東京株式(大引け)=113円高と3日ぶり反発、エヌビディア決算通過も方向感欠く
27日の東京株式市場で日経平均株価は3日ぶりに反発。米半導体大手エヌビディア<NVDA>の決算を通過したものの、市場は方向感に欠ける展開となった。大引けの日経平均株価は前日比113円80銭高の3万8256円17銭。プライム市場の売買高概算は18億124万株。売買代金概算は4兆3399億円となった。値上がり銘柄数は1222と全体の約74%、値下がり銘柄数は380、変わらずは34銘柄だった。
市場の注目を集めたのが米国市場の26日取引終了後に発表された米半導体大手エヌビディアの決算だ。同社の24年11月~25年1月期業績は、売上高や純利益、1株当たり利益が市場予想を上回り、25年2~4月期の売上高見通しも予想を超過した。
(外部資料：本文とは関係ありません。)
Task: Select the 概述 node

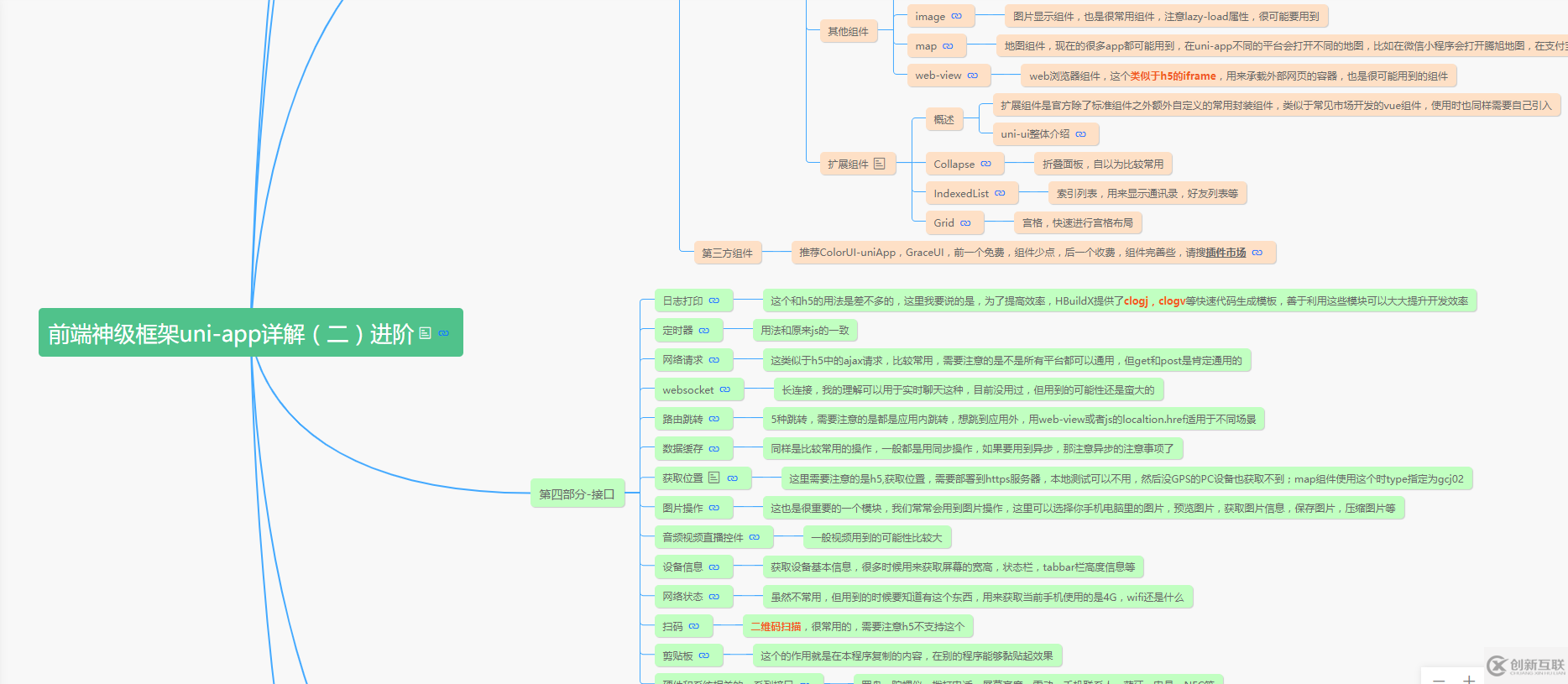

エヌビディアの決算はおおむね良好な内容と受け止められた。ただ、材料出尽くし感もあり、時間外取引で同社の株価は下落した。これを受けた東京市場は気迷い感も漂うなか、日経平均株価は上昇してスタートし、一時200円を超える上昇となった。しかし、上値は重く買い一巡後はマイナス圏に転じる場面もあった。ただ、下値では押し目買い意欲は強く大引けにかけ値を上げた。半導体関連株は総じて堅調だった。
個別銘柄では、ディスコ<6146.T>や東京エレクトロン<8035.T>、キオクシアホールディングス<285A.T>が高く、ソシオネクスト<6526.T>やルネサスエレクトロニクス<6723.T>も買われた。フジクラ<5803.T>や日立製作所<6501.T>が上昇。三菱UFJフィナンシャル・グループ<8306.T>や任天堂<7974.T>が値を上げた。三菱商事<8058.T>や商船三井<9104.T>が堅調で、トヨタ自動車<7203.T>や日産自動車<7201.T>、ホンダ<7267.T>といった自動車株も値を上げた。
半面、アドバンテスト<6857.T>やレーザーテック<6920.T>が安く、サンリオ<8136.T>や古河電気工業<5801.T>、丸紅<8002.T>が安い。エムスリー<2413.T>や資生堂<4911.T>も軟調だった。楽天グループ<4755.T>や第一三共<4568.T>、信越化学工業<4063.T>が値を下げた。株式非公開化に向けた動きが探られるなか伊藤忠商事<8001.T>が参画を断念する方向と伝わったセブン&アイ・ホールディングス<3382.T>は急落した。